I’m a kinesthetic person. I enter the world first through my senses, through the experiences of my body. Because of this, when I want to really bring myself into the present moment when nothing else is working, I turn to kinhin.

Kinhin is just the Japanese word for walking meditation, and I like to teach it to my clients and students because, besides finding it to be a rich and satisfying way of bringing myself into the present moment, I think it’s an amazing bridge, a bridge from the outside to the inside, from the physical to the mental, from the sublime to the mundane.

Kinhin probably developed as a meditation practice for several reasons. It gives the body a break from sitting for long periods of time without breaking the flow of meditation; the knees and back get a rest, the blood and chi get some circulation. 

I like to think that somewhere in the past, some head monk who had a strong kinesthetic sense embraced this as a way to key into a mindful state that fit in with how he interacted with the world. 

Including walking meditation is a useful part of a mindfulness practice because it is a reminder to bring those things that you have developed sitting on the cushion into your daily life.
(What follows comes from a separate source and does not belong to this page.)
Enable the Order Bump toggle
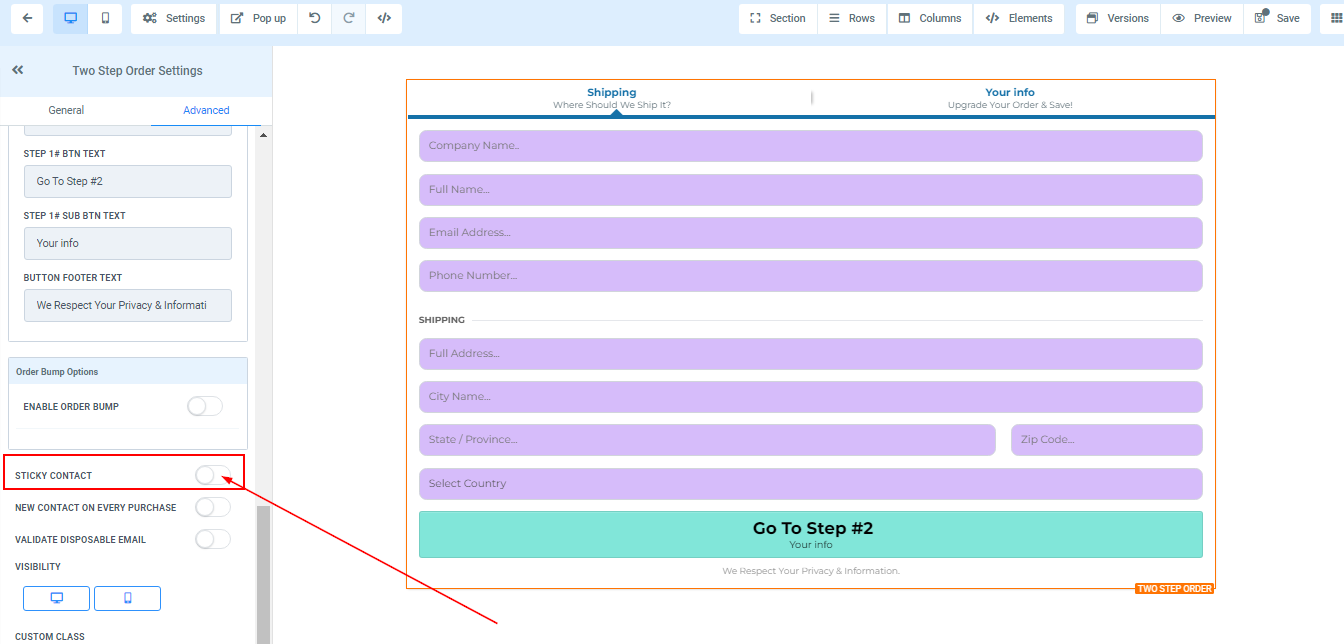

Sometimes, once people get up off the cushion, they have trouble carrying the centered, calm, sense of equanimity and oneness they experienced on the cushion into their homes, their work, and the rest of their lives. 

The thing about this view is that it feels incomplete. It may be unintentional, but it implies a one-way street of sorts, but as I said, I think it’s more of a bridge. It’s a way to get from one side to the other, but also to get back again.

During a very difficult retreat I attended, I was facing challenges on multiple fronts. I was having personal problems, family problems, health problems; every crisis you could come up with, I had at least a little bit of. My problem was not that I was unable to take my mindfulness, my sense of oneness, and my compassion and equanimity from the cushion to the world; my problem was that I could not keep from bringing the world to the cushion.

This is where walking came to the rescue. It helped me build a bridge from the craziness of my life to the silence and stillness of sitting meditation. Because I believe in finding the divine stillness in the present of the everyday, in tasks and activities that are ordinary, I value the bridge that is created by practicing kinhin.

I have a passion for walking meditation. I don’t do it as much as I do sitting, but I do it when I need to, and it’s nice that it’s there. And for me, it is a bridge going both directions, bridging the ways that my mind and body experience the world.